Central to LGBT+ Denmark’s work towards our goals is solidarity with local people, organisations, movements and processes. This means that we start where our partner is and strengthen their abilities from there.
LGBT+ Denmark’s approach to working internationally is based on the following six pillars, which are necessary for effective change and which strengthen each other:
Empowerment of LGBTIQ+ individuals
Any change starts with individual LGBTIQ+ people becoming aware of their SOGIESC (Sexual orientation, gender identity, gender expression, sex characteristics) and the violence, discrimination and prejudices they experience because of these. Gaining attention, overcoming isolation and meeting other LGBTIQ+ people, as well as accessing information, can help LGBTIQ+ individuals reconcile their SOGIESC with, for example, their religious, political and cultural values. In this way, LGBTIQ+ people can be empowered to ensure that their rights are respected.
Creating LGBTIQ+ communities
Especially in restrictive environments where LGBTIQ+ people are invisible and oppressed, encounters with like-minded people can break their isolation and contribute to self-realization and self-acceptance. A supportive network requires individuals, community members and allies alike. It requires social media interactions, real-life meetings, social and educational events to ensure physical and psychological safety.
Strengthening LGBTIQ+ organisations
Some emerging LGBTIQ+ organizations try to organise together to access funds and resources, but fail because they lack a strategic direction. Competition and conflict happen frequently, especially when people are marginalised and traumatised and funding is extremely limited. The need for organisational and strategic sustainability is growing as more resources become available. Transformative leadership and transparency ensure that emerging organisations can work with a legitimate mandate from the community they represent.
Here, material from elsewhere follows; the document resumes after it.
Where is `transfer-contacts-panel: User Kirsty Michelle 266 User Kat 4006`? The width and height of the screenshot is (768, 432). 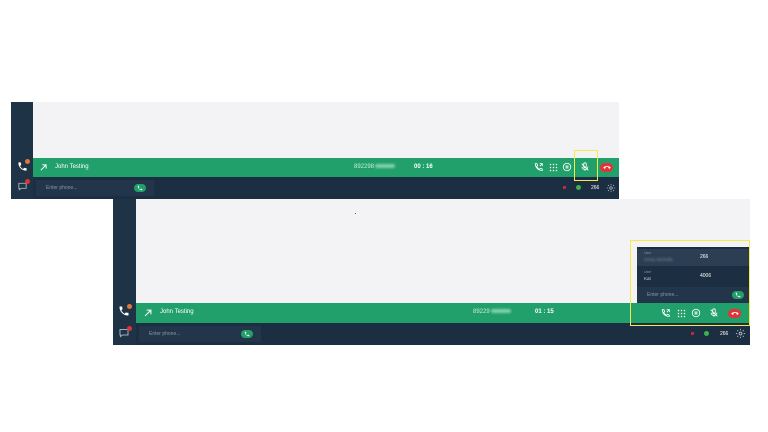
transfer-contacts-panel: User Kirsty Michelle 266 User Kat 4006 is located at coordinates (693, 276).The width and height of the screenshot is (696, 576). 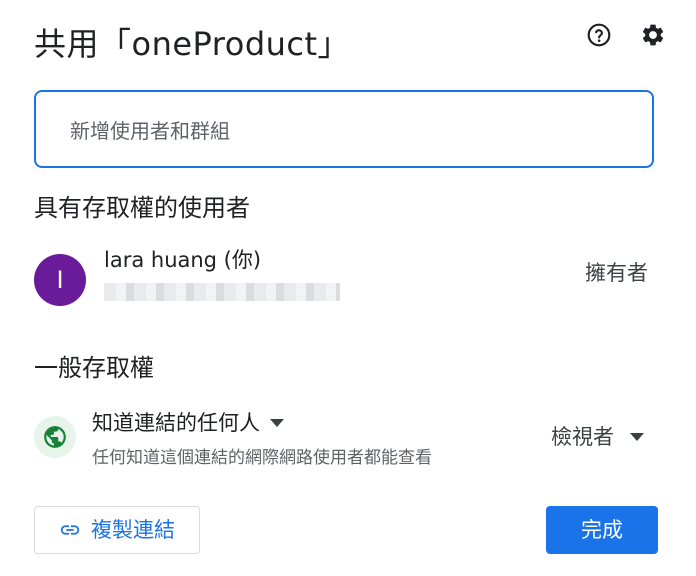 I want to click on copy-link-label: 複製連結, so click(x=133, y=530).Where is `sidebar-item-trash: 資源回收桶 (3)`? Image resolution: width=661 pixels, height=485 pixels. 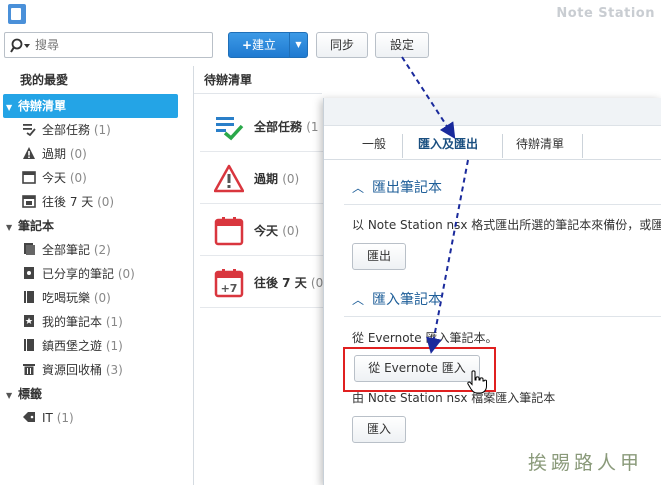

This increases their political and social influence.
Growing LGBTQ+ movements
Local LGBTIQ+ organisations cooperate regularly, but potential competition over funds, influence and recognition prevents structured cooperation. By recognising the common struggle against existing norms and conditions for LGBTIQ+ people, organisations can move towards common goals and view cooperation as an important strategy. When movements work together, they become more agile and better at creating social and political change as well as necessary alliances.
LGBTIQ+ people cannot change the society without support. Potential allies must therefore be identified and made aware of the exclusion and discrimination that LGBTIQ+ people face. Allies can be found anywhere — even in hostile institutions. Their support may start at an individual level, but from there can move at a more societal and institutional level, so LGBTIQ+ people are ultimately included in policy making.
Influencing laws and policies
Society’s norms directly affect legislation and policies. Growing local organisations, strong movements with well-established interest groups, as well as strong allies in governments, local councils, legislative institutions and international institutions provide an opportunity to influence political change – at regional, national and international level.